Au coeur du dispositif: des assistantes sociales, des religieuses, des médecins et des fonctionnaires municipaux, qui repéraient les mères en situation vulnérable.

« En général, les cas (d'adoptions illégales, ndlr) sont liés aux mères aux faibles ressources qui ont donné naissance à un garçon ou une fille et ont ensuite été trompées par le personnel de l'hôpital (qui leur a fait croire) qu'ils étaient morts ou malades », indique Me Rivera. « Et elles n'ont plus jamais rien su » de leur enfant.

Une loi, en vigueur jusqu'en 1988, a facilité le stratagème: elle permettait d'effacer les registres des familles biologiques après une adoption, précise à l'AFP Karen Alfaro, historienne de l'Université australe.

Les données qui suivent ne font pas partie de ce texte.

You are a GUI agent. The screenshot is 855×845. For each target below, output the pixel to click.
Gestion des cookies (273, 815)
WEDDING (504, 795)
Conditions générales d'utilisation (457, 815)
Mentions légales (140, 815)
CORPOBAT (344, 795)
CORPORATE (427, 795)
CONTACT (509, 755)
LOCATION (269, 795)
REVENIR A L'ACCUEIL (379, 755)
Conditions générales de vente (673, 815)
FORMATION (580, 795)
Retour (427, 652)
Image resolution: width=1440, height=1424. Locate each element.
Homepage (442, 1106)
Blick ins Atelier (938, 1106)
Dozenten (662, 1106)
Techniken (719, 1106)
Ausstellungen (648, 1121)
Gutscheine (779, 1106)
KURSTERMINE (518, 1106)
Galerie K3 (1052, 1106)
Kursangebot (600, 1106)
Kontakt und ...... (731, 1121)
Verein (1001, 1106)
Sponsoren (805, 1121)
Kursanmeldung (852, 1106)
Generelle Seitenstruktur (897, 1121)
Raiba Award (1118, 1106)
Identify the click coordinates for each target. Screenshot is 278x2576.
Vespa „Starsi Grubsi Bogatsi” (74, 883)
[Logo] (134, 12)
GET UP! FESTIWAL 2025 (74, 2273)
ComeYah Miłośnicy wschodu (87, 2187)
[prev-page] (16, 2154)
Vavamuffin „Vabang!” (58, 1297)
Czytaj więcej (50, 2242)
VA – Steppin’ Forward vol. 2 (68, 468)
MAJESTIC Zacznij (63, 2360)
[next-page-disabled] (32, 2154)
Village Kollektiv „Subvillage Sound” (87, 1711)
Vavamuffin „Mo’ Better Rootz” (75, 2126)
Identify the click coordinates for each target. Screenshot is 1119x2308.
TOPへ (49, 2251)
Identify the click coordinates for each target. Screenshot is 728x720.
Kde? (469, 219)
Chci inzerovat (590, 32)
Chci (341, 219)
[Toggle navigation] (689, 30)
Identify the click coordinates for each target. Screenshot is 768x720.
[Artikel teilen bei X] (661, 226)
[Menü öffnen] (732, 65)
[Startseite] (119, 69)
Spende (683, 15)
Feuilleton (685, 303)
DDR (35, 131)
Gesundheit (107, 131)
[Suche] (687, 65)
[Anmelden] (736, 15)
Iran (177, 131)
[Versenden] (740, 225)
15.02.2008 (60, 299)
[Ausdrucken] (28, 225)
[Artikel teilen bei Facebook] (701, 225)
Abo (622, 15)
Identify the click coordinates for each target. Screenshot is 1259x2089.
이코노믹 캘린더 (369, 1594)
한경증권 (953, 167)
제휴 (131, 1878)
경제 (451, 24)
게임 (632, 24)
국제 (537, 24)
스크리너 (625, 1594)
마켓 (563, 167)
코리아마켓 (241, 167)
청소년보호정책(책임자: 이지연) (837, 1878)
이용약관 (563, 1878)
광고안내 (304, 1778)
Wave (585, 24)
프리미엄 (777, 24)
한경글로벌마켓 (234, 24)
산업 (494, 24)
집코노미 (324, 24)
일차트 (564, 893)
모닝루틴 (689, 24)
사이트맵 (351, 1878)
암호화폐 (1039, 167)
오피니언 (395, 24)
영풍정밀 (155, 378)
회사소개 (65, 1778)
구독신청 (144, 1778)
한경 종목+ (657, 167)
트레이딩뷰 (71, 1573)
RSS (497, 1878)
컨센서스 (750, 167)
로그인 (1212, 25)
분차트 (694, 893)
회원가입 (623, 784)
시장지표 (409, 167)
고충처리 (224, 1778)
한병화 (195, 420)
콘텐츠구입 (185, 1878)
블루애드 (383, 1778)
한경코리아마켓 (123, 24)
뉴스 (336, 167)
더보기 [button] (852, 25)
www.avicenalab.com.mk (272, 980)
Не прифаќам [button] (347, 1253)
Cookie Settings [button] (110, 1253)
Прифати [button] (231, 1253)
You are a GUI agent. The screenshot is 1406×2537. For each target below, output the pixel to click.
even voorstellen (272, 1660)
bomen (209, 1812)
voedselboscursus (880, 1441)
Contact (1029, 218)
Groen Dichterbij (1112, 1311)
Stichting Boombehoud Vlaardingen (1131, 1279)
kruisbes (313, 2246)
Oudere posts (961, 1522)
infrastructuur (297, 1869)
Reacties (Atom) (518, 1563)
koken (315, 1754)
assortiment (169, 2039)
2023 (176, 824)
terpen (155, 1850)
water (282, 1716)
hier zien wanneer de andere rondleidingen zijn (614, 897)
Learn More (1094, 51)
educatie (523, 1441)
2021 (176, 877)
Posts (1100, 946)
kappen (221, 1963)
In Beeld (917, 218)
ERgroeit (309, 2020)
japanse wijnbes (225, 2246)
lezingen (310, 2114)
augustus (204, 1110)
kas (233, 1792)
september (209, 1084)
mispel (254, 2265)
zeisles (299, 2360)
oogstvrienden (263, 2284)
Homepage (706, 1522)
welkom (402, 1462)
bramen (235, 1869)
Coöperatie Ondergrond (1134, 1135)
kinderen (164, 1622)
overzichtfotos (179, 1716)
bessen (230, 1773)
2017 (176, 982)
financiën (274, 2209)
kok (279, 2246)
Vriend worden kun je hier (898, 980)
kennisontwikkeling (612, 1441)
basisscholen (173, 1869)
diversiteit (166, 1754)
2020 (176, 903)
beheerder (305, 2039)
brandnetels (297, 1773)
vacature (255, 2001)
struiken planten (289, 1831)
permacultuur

Pour elle, ce genre de pratique « s'inscrit aussi dans le cadre d'une lutte idéologique de la dictature Pinochet, un type de violence sociale envers les classes les plus pauvres ».

Tests ADN

Selon les chiffres officiels, entre 1973 et 1987, 26.611 adoptions ont eu lieu au Chili, mais aucun registre n'existe sur celles réalisées par des familles étrangères.

Le juge Carroza a déterminé qu'au moins 2.021 bébés ont été adoptés en Suède entre 1971 et 1992. Plusieurs milliers sont partis en Allemagne, en France, en Italie, en Espagne, aux Pays-Bas, en Suisse, aux Etats-Unis, en Uruguay et au Pérou. Chaque adoption était facturée 3.000 à 5.000 dollars, estime la justice.

Sans documents prouvant leur histoire, beaucoup de mères ont longtemps gardé un douloureux silence.

Mais quand les premiers cas ont été rendus publics, des groupes de recherche des bébés volés se sont constitués sur internet, dont "Fils et mères du silence", qui compte 3.000 membres sur Facebook.

« Ce dont nous avons besoin, c'est que les archives, les fichiers des hôpitaux soient ouverts, qu'on rende cela public pour que les gens en dehors du Chili se rendent compte qu'ils ont pu réaliser une adoption illégale », plaide Marisol Rodriguez, porte-parole du groupe, qui a permis près de 90 retrouvailles en trois ans d'existence.

Leur meilleur allié ? Les tests ADN, auxquels se soumettent de nombreuses mères, malgré le coût, pour les intégrer dans des registres génétiques internationaux.

« Ce que je veux, c'est savoir ce qui s'est passé avec ma fille et si elle me recherche », confie Josefina Sandoval, après avoir passé un test. Sa fille, déclarée morte à la naissance, vient en théorie de fêter ses 38 ans. « Nous la cherchons et grâce à ça, nous allons la trouver ».